Debuted at the 2019 Thailand International Motor Expo, the all-new 2020 Nissan Almera’s spec sheet is one impressive piece of paper, especially the range-topping VL. Full suite of ADAS available, turbocharged engine, and competitively priced to boot. But what looks good on paper doesn’t always make it a brilliant car, here’s what the Bangkok Post has to say about the new Almera after driving it.
When the all-new Nissan Almera made its first appearance, many were taken by its new stylish looks. It now bears the signature Nissan V-design on the front and has lines that make the sedan look faster than it is.
On the inside, the Almera retains its signature spacious cabin thanks to its class-leading wheelbase length. Bangkok Post reported that the rear legroom makes one feel like they are sitting in a limo though headroom in the rear is still a squeeze.
The large windows give the cabin an airy feel while the fabric seats are a comfortable affair. Then again Nissan has always been good at providing comfortable seats ever since they introduced the Zero-gravity seats in the 2014 Nissan Teana. No leather seats for the Almera, even in this top-spec VL.
The driver will have the most comfortable in the car. Bangkok Post described the driving position in the Almera is practically “faultless” thanks to the many adjustments the driver can play around with to find the best driving position.
The infotainment is reportedly easy to use, the system comes complete with Apple CarPlay and is Android Auto ready.
The instrument cluster is still not fully digital though. Only half of the cluster is made up of a crisp digital screen while the other half is made up of an old fashion analogue speedometer.
The jury is still out on whether the white accent across the dashboard is a good addition. But other than that, the Almera’s interior is still functional and the soft-touch materials give the interior a premium finish.
Of course, the new Almera still retains its massive boot space, but unfortunately, the rear backrest is still not foldable so you can’t increase the boot space to fit longer items. The Bangkok Post suspects that the lack of foldable seats and even adjustable head restraints in the back seat is to keep costs low.
There seems to be no improvement in the way the new Almera drives. Steering feels numb at best but still a good set up for driving around town. The 1.0-litre turbocharged engine is punchier than before though turbo lag is still rather evident.

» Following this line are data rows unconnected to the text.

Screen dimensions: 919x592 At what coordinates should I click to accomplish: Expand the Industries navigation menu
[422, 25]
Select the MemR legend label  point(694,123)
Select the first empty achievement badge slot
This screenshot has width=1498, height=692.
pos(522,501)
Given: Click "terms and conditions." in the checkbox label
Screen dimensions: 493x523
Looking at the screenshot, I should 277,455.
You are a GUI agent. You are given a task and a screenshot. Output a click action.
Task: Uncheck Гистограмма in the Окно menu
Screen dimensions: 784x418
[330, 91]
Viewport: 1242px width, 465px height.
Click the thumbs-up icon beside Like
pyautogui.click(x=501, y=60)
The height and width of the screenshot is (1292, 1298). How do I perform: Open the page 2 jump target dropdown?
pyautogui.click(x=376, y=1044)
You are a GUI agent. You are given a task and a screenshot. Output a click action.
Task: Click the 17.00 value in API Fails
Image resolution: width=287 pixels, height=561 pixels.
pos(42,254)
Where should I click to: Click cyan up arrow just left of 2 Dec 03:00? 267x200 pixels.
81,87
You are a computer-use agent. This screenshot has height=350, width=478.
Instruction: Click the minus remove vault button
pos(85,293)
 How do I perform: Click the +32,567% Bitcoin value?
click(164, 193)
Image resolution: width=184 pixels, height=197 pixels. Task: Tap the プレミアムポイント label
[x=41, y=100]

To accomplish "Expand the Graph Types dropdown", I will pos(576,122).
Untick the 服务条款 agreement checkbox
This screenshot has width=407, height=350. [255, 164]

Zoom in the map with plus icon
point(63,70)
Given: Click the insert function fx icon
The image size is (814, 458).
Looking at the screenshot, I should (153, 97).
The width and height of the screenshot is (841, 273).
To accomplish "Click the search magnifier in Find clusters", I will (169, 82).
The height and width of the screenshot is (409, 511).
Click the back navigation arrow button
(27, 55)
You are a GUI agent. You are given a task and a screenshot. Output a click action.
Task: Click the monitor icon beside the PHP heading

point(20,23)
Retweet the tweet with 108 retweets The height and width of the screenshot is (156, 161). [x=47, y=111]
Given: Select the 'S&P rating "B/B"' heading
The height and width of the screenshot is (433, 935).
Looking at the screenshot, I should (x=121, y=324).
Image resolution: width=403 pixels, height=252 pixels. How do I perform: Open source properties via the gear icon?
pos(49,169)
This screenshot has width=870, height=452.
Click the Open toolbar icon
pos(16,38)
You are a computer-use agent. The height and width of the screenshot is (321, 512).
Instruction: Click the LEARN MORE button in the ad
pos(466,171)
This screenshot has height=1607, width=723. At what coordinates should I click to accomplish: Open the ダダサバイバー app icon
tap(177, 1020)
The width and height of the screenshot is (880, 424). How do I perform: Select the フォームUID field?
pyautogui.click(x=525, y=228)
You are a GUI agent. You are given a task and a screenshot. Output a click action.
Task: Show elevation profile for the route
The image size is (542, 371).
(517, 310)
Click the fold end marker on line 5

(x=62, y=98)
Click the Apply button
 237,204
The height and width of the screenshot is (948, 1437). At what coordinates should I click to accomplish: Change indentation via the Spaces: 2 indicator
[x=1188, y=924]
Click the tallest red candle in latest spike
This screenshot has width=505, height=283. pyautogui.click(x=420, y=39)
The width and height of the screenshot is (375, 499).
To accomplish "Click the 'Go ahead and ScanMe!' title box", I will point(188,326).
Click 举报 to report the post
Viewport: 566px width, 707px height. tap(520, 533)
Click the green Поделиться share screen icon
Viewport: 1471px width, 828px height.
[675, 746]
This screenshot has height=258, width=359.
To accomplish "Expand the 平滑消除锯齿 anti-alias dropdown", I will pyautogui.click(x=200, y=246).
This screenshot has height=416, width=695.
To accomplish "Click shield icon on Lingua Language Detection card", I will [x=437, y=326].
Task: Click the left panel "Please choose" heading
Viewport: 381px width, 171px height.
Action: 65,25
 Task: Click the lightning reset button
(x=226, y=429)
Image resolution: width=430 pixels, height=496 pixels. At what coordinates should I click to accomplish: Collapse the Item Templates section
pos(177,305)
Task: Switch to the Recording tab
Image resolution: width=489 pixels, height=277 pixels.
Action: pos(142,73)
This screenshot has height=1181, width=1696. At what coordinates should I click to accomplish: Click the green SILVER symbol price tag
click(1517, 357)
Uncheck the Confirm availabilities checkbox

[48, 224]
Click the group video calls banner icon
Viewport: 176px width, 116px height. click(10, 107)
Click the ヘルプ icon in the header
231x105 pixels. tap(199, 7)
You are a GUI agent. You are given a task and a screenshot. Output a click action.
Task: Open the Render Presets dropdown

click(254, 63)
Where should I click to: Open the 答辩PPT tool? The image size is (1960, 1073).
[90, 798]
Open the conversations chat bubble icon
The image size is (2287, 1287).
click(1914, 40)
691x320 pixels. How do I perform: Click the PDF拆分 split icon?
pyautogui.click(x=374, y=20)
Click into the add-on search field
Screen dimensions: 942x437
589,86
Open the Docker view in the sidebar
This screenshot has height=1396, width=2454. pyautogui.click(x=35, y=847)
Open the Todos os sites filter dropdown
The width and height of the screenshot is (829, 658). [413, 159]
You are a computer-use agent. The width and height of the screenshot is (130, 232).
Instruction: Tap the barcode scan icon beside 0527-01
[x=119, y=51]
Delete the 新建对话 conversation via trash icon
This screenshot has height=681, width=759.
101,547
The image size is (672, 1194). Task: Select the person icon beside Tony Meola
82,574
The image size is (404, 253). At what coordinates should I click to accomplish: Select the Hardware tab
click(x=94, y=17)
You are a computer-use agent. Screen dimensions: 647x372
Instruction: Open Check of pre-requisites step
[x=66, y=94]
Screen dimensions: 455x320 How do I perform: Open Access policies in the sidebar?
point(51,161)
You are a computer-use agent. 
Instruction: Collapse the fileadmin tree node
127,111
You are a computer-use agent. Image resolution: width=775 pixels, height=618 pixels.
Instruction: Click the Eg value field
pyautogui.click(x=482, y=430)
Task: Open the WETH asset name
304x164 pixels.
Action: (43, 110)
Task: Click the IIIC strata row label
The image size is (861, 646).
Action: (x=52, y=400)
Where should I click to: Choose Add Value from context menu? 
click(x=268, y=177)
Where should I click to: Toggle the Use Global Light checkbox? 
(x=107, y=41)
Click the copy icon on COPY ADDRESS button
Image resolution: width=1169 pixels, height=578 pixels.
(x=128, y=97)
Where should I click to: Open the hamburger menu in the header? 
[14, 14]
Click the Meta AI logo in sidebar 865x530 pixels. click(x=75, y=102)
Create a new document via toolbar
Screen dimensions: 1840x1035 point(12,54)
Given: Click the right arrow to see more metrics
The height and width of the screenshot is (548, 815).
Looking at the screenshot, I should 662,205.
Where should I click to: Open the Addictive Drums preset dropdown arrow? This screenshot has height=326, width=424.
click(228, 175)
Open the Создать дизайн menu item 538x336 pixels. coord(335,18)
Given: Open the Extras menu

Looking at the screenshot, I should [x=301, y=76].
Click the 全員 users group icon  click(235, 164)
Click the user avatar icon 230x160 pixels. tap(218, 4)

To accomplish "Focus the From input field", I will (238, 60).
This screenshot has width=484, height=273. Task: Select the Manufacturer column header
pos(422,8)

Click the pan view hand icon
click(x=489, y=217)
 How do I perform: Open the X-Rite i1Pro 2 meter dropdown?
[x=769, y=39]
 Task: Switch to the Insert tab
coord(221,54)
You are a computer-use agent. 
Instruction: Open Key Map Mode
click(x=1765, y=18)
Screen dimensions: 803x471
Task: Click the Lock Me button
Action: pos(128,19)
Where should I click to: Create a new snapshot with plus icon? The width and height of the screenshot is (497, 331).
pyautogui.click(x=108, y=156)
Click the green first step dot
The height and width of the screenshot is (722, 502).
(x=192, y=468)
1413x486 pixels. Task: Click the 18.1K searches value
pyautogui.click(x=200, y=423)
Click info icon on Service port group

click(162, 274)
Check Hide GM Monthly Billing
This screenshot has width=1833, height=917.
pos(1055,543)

The Bangkok Post notes that the Almera’s driving experience is rather one-dimensional as the sedan is set up for an effortless drive in the city. The effortless drive is also paired with pliant suspension that easily irons out the pockmarked roads of the city.
Drive it out of the city and the Almera’s 1.0-litre engine (100 PS, 152 Nm) engine will start feeling breathy, and there is no Sport button to enhance the sedan’s engine response or CVT transmission.
The Almera is also said to lack the refinement of its closest rival, the 2020 Honda City. The three-cylinder engine emits excessive vibration even at idle-speed.
But all said, the Almera’s new engine is still a much-needed improvement over the old breathy engine. It is unlikely that Malaysia will be getting the little turbocharged engine and will make do with a 1.5-litre naturally aspirated petrol engine instead.
All-in-all, the all-new Almera remains the car that you want to buy if you want a comfortable people carrier in the city and to make good financial decisions.
Everything about the sedan’s driving experience right down to the pliant suspension seems to be set up for the perfect drive around the city.
The Bangkok Post rated the car 7 out of 10. They described the car as although still “bland”, the Almera is still a massive improvement over the previous generation with its better drive and punchier engine while maintaining all the attributes that made the sedan a popular car.